More 9/11 toxin exposure boosts first responders’ dementia risk

A recovery worker searches the debris field of the collapsed south tower as cleanup and recovery efforts continue at the disaster site of the World Trade Center March 7, 2002 in New York City. (Credit: Spencer Platt/Getty Images )

First responders who had more exposures to World Trade Center-related toxins during 9/11 and its aftermath have dementia at a higher rate than other responders with fewer WTC-related toxic exposures, a new study indicates.

Evidence that these 9/11 first responders have since suffered poorer brain health than others not exposed to WTC toxins has mounted in recent years.

For the new study, published in JAMA Network Open, researchers evaluated more than 5,000 patients from the Stony Brook WTC Health and Wellness Program for signs of dementia.

The study lasted more than eight years, from November 2014 to January 2023. The average age of the participants at the start of the study was 53 years old.

The investigation of this large sample of 9/11 first responders centered on assessing if there is an association between occupational exposures while responding to the WTC disaster and the incidence of dementia before 65 years of age, says lead author Sean Clouston, professor in the program in public health, and in the family, population, and preventive medicine department in the Renaissance School of Medicine at Stony Brook University.

Overall, the research team found that 228 9/11 responders without dementia and under 60 years old at the start of the study developed dementia over the next five years. This is 4.6% of the responders included in the study. Clouston and colleagues point out that in the general population of people under 60, the incidence of them developing dementia over five years of follow-up would only be about 0.5%.

Clouston explains that in responders who reported no dust exposures or those who wore personalized protective equipment, or PPEs, (masks, hazmat suits for example), approximately five to six out of every 1,000 responders evaluated developed dementia each year.

However, for responders who did not use PPEs, and who reported dangerous occupational activities such as digging through Ground Zero debris, the dementia incidence rates reached 42.36 per 1,000 people each year.

“This rate of dementia in those reporting many exposures and limited protection is not only statistically significant, it is alarming for a patient cohort that clearly shows a strong association between exposure and the incidence of dementia under the age of 65,” says Clouston. “Also, the rates remained statistically significant over the less exposed group even after adjusting for social, medical, and demographic factors.”

Coauthor Benjamin Luft, director of the Stony Brook WTC Health and Wellness Program, who has monitored the health and evaluating these responders for 20 years, believes that clinical research on the cognitive health of responders must continue.

“These findings are a major step forward in establishing that the dust and toxins which were released as a result of the calamitous terrorist attacks on 9/11 continue to have devastating consequences on the responders,” Luft says. “The full extent of neurodegenerative disease still needs to be determined.”

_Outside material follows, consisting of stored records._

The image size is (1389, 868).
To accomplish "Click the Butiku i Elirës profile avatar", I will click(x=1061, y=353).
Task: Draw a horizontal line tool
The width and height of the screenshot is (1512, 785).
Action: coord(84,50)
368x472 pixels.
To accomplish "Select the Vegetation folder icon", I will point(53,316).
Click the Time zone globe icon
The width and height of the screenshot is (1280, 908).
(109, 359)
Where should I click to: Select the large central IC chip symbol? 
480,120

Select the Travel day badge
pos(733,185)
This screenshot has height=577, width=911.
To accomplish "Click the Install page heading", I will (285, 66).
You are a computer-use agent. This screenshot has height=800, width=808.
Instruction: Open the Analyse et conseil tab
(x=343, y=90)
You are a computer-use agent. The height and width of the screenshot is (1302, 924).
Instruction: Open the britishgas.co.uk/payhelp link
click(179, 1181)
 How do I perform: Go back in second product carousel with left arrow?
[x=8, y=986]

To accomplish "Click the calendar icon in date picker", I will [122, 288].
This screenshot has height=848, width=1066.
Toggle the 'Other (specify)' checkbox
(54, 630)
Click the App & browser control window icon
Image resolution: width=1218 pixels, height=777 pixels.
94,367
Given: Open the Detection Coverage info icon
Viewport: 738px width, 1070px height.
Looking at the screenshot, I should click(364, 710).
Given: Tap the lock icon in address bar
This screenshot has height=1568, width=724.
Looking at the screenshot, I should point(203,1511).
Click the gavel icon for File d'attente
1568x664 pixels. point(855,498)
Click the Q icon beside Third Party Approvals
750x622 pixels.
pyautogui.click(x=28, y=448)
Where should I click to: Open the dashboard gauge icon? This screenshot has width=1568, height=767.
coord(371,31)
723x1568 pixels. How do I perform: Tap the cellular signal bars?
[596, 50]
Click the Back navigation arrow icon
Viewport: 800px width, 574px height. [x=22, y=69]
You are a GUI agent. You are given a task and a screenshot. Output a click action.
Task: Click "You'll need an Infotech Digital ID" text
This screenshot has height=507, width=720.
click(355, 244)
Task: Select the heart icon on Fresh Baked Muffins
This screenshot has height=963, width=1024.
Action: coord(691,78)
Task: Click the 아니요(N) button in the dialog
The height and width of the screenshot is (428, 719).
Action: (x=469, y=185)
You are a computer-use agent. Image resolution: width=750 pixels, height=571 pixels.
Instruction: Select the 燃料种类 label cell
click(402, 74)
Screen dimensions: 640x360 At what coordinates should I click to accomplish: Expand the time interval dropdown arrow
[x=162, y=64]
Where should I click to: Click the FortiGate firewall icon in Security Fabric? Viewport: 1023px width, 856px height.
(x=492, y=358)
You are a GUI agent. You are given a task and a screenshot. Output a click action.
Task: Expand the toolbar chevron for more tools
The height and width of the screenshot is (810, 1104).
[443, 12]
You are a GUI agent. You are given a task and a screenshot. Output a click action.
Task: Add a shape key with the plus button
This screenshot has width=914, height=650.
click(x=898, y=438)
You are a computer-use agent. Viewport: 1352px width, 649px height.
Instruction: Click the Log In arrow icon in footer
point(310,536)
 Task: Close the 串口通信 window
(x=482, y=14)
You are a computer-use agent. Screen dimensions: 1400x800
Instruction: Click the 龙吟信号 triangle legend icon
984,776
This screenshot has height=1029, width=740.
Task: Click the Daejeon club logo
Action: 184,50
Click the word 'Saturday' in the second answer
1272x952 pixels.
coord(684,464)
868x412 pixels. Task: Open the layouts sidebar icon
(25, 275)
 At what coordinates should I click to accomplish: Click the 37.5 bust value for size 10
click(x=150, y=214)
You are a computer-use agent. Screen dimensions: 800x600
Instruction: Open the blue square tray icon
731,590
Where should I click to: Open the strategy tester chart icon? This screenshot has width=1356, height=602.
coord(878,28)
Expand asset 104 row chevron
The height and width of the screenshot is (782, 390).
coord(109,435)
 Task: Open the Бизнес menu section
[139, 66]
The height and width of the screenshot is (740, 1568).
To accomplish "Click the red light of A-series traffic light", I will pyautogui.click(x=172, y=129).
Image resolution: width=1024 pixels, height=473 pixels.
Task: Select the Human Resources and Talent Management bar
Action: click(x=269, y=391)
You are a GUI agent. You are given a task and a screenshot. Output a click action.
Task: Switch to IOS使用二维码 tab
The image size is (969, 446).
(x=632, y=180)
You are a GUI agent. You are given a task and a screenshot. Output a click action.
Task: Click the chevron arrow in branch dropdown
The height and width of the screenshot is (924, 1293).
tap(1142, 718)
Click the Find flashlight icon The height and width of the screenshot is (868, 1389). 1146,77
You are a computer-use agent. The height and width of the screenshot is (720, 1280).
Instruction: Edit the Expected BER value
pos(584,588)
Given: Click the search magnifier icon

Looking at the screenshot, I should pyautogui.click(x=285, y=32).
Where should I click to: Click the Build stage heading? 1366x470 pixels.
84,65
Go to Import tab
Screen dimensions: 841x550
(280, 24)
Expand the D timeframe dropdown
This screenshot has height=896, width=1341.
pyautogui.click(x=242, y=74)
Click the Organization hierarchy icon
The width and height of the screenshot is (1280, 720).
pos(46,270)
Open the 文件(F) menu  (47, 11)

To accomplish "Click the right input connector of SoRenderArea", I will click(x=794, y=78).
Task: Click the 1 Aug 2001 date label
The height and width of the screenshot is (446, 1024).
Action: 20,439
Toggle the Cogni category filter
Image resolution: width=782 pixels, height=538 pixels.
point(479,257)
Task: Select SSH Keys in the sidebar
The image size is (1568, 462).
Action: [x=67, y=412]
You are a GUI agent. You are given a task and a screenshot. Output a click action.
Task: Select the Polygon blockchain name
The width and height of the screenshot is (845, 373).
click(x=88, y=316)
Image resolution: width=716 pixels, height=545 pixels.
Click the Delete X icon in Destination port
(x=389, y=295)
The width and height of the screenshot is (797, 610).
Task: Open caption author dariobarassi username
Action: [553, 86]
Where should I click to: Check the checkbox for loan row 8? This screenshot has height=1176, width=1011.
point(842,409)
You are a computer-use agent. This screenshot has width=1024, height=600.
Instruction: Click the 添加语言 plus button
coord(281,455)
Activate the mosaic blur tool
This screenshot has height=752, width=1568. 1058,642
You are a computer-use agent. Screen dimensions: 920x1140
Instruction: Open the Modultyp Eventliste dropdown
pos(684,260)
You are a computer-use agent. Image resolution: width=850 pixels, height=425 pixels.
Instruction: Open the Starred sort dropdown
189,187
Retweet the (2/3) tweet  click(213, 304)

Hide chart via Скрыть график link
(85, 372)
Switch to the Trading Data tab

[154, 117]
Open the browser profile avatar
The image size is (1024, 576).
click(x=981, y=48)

All of the study participants were evaluated for signs of dementia by professionals at the Stony Brook WTC Health and Wellness Program at the start of the study and during intervals in subsequent years, with key evaluations every 18 months.

Dementia was diagnosed algorithmically by the presence of new-onset cognitive impairment in individuals across two domains of cognitive functioning—episodic memory and executive function. Cognitive performance in individuals was measured regularly by trained research staff using the Montreal Cognitive Assessment with alternative versions used longitudinally to reduce test bias. Global cognitive performance was measured using a standard scoring by mental health practitioners.

The researchers determined toxic exposure severity based on individuals’ responses to a detailed questionnaire of WTC exposures and exposure-related occupational activities that included exposure to fine particulate dust and potentially neurotoxic debris—both at Ground Zero and related 9/11 cleanup sites in Manhattan and Staten Island. Questions about duration and work and use of PPE were included within the questionnaire. The team categorized exposure level into five categories from low to severe.

They also state that a central strength of the study is the development of its exposure severity scale that considered the type of work that responders completed, the duration and severity of exposure, and use of PPE.

The Centers for Disease Control and Prevention and the National Institutes of Health’s National Institute on Aging supported the work.